Quality must always come before quantity, but if you’re only publishing one blog post per month, you’re not going to see results in the same timeframe as you are if you’re publishing a weekly blog post, which in turn isn’t going to produce results within the same period as two weekly blog posts.
3. What’s happening after your blog posts are being published?
If blog posts are published on a blog and simply left, the blog will naturally develop over time. People will visit, they’ll return time and time again to see what’s new and your blog will be active.
However, by promoting your blog posts in a variety of ways – such as via social media or e-mail – you’ll find that the results appear considerably quicker than if the blog posts were just left on the blog to develop on their own with no assistance.
As with the number of blog posts produced, quality should always come first to quantity, but even a basic amount of social media activity should see your blog posts put in front of an audience that they simply wouldn’t have been if they were just left on the blog without any promotion.
4. Is social media being properly utilised?
We mentioned above that through social media, you can promote blog posts and raise the awareness of them, driving more visitors to your blog.
The problem that we so often see is that people fail to stick by the quality over quantity rule in various senses.
For instance, rather than working on developing a fantastic following on one or two popular and industry suitable platforms, they try to have a presence on half a dozen platforms, believing the more channels they can promote their content through, the better.
And yes, this is generally a great idea – but only if you can have a high quality, active presence on each platform. No one wants to see updates from a company who are just promoting their blog posts and the occasional bit of company news. They want to see a company who is regularly engaging with others, providing content of all types and interacting with their audience.
When this happens, you develop loyal followers, followers who are waiting for you to talk again, essentially giving you another established audience for your blog post content.

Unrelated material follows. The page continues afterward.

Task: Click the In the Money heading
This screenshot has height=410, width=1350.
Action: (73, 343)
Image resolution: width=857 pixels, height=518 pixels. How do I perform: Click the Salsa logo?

5. What do your statistics look like to date?
Whilst you should generally see great results from blogging by the six month point, the simple fact is no one can guarantee this. Just like SEO agencies can’t guarantee they’ll get you in the first position on Google for your chosen keywords, no one can say for definite that after six month’s of blogging, you’ll be seeing an x percent increase in traffic, y amount of top of funnel leads or z new clients – it’s an impossibility.
For some clients, the results of blogging are seen earlier than expected and for others, they take slightly longer. It really does vary from organisation to organisation and industry to industry and so it’s important that if you’re results aren’t as expected yet, you check your statistics so far to see if you’re heading in the right direction.

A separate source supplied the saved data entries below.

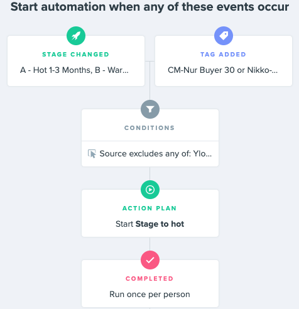Click the Start Stage to hot text
Image resolution: width=299 pixels, height=309 pixels.
pos(150,224)
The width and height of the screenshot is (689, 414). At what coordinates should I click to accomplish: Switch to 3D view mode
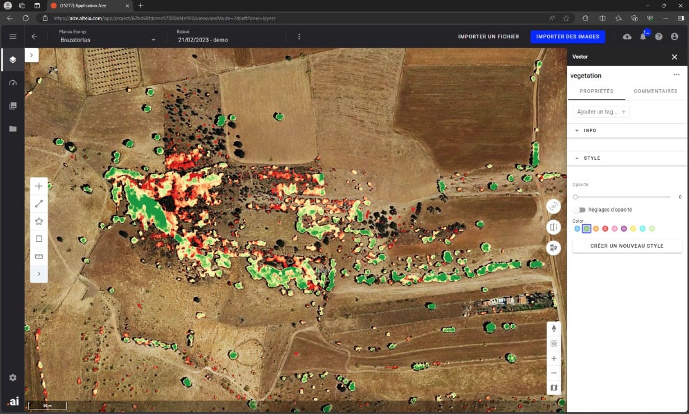pyautogui.click(x=553, y=206)
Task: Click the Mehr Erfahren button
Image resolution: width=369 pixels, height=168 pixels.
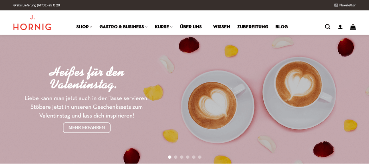Action: (87, 128)
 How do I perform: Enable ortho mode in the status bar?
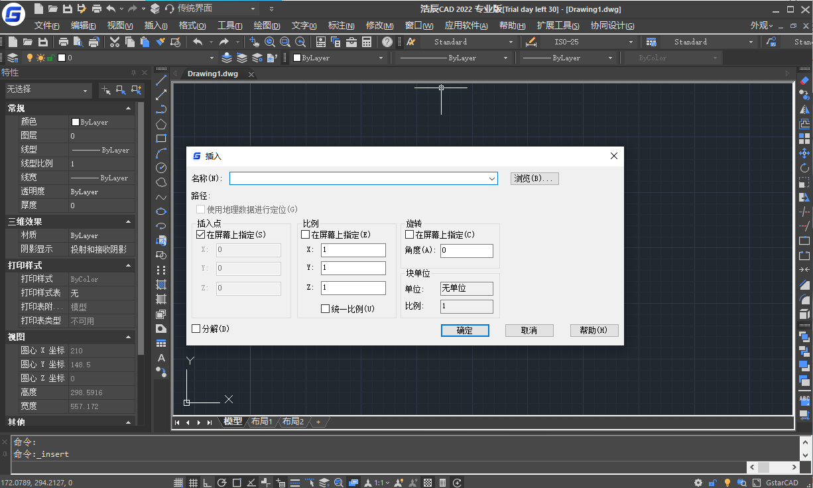pos(208,483)
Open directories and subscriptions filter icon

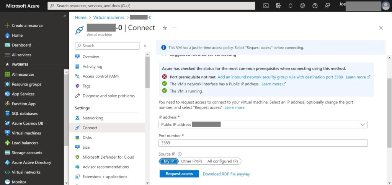click(278, 6)
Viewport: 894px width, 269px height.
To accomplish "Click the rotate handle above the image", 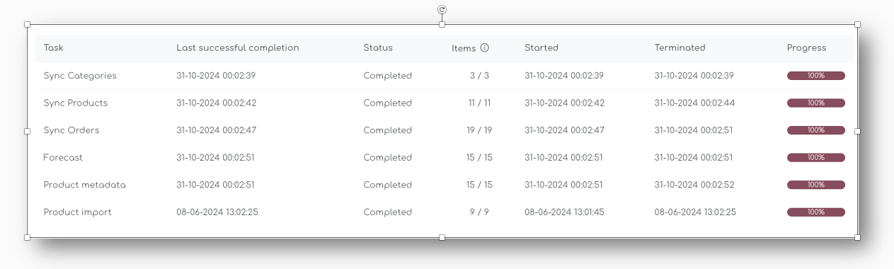I will click(442, 9).
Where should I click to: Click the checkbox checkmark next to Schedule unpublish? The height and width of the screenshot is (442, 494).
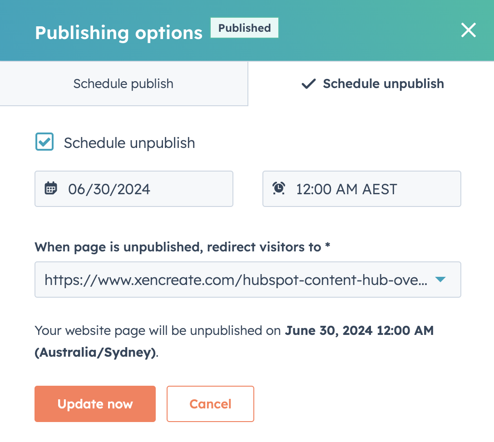(44, 142)

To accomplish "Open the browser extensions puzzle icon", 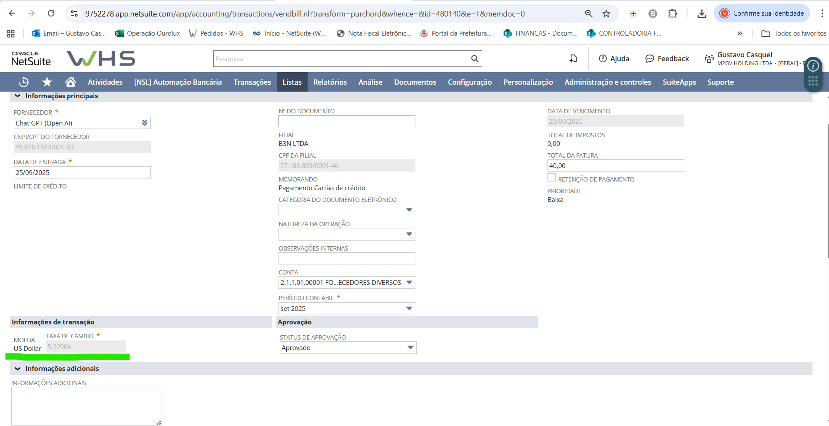I will [x=672, y=13].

Are unique visitor numbers rising? What about returning visitor numbers? Does your ‘average time spent on site’ figure look healthy? Is your bounce rate decreasing?
If things look like they’re moving forward, chances are you’ll start to see the results you expect soon and it’s just been a slow start, as it can be.

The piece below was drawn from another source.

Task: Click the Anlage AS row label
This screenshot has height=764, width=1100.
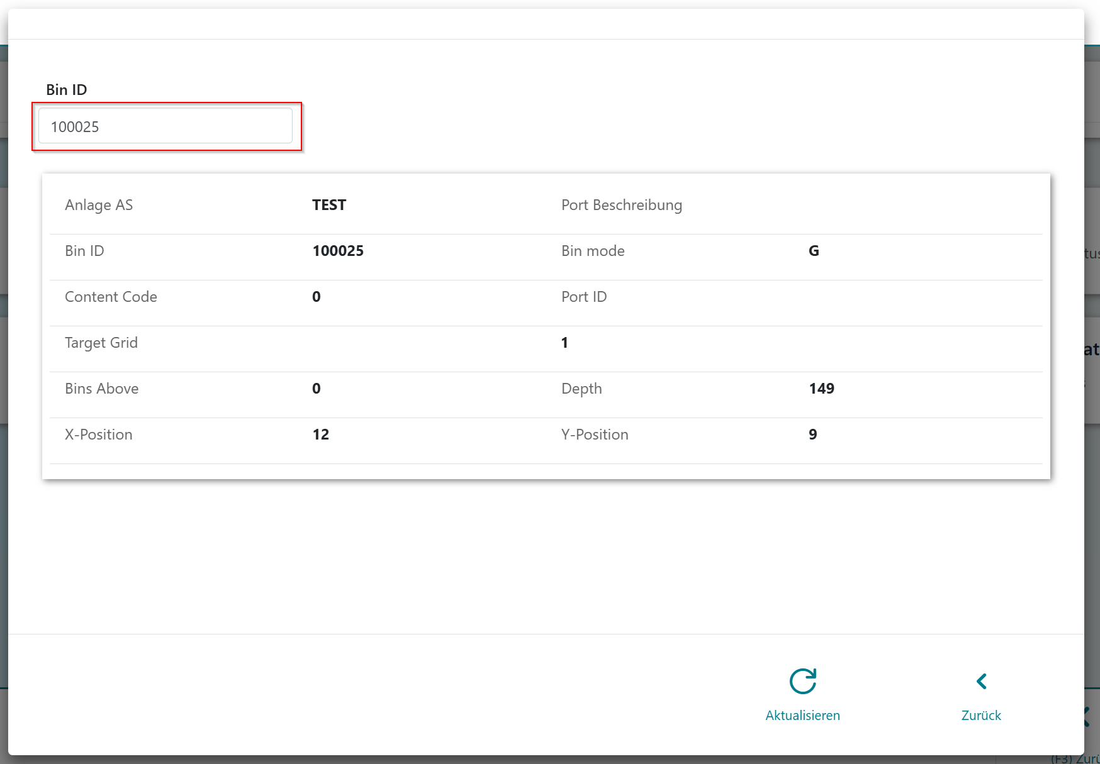Action: 99,205
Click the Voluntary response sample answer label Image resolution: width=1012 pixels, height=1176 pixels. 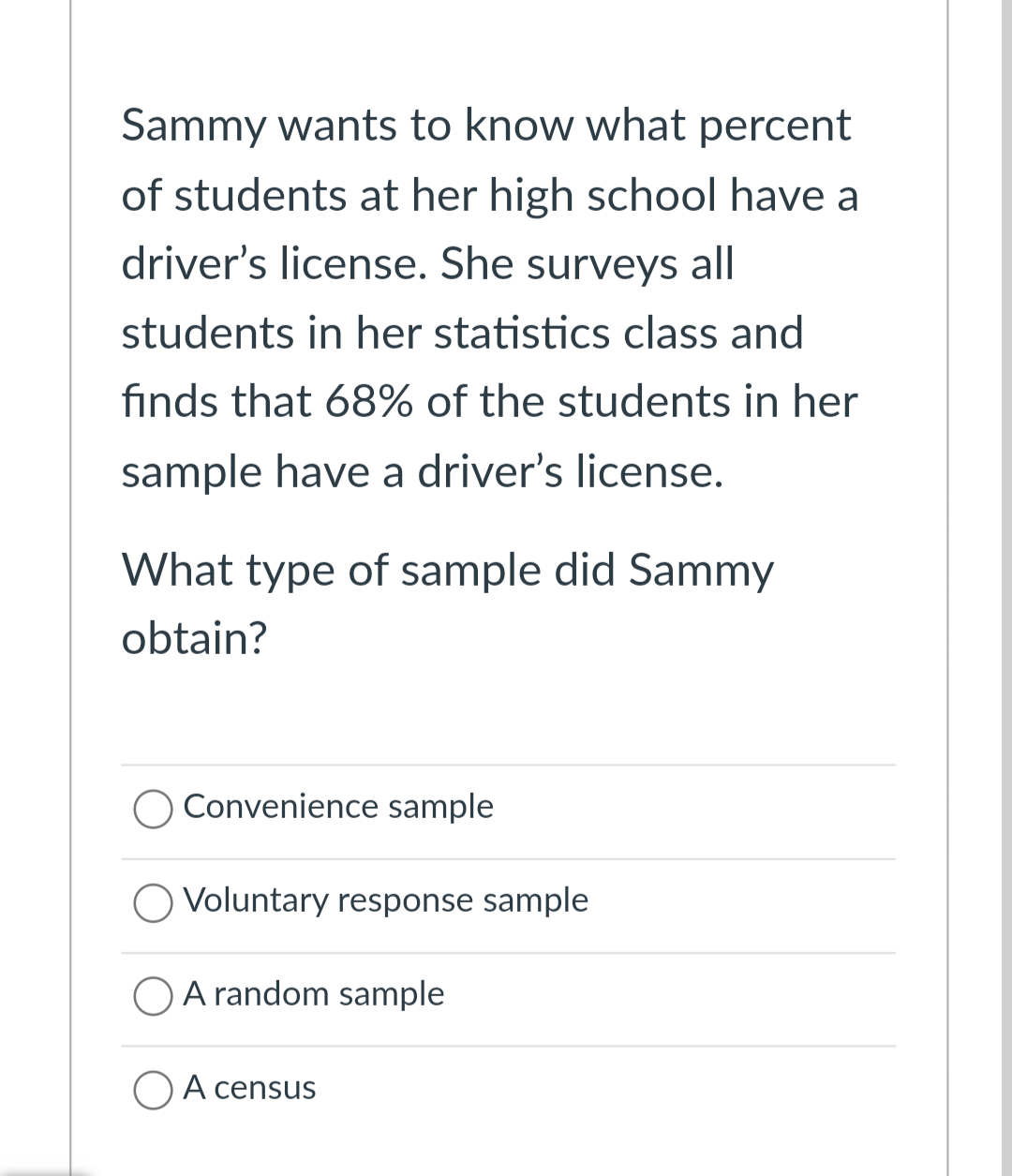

Business blogging is still new. Yes, it’s been around for a few years and blogging itself has been available to utilise for over a decade, but compared to other digital resources, such as search engine optimisation, business blogging is still in its infancy (and there are plenty of people out there who don’t fully understand SEO – it’s just the nature of the resource).
And because of this, we – understandably – see people getting frustrated as the results of their blogging strategy aren’t being seen as quick – or to the extent – that they expected.
If this is the case, it’s important that you don’t simply give up on blogging, but instead take the time to work out why the expected results aren’t showing – there’s a chance it’s because of something to do with the blogging strategy itself, but there’s also every chance that the strategy is working perfectly and you simply need to reevaluate your expectations.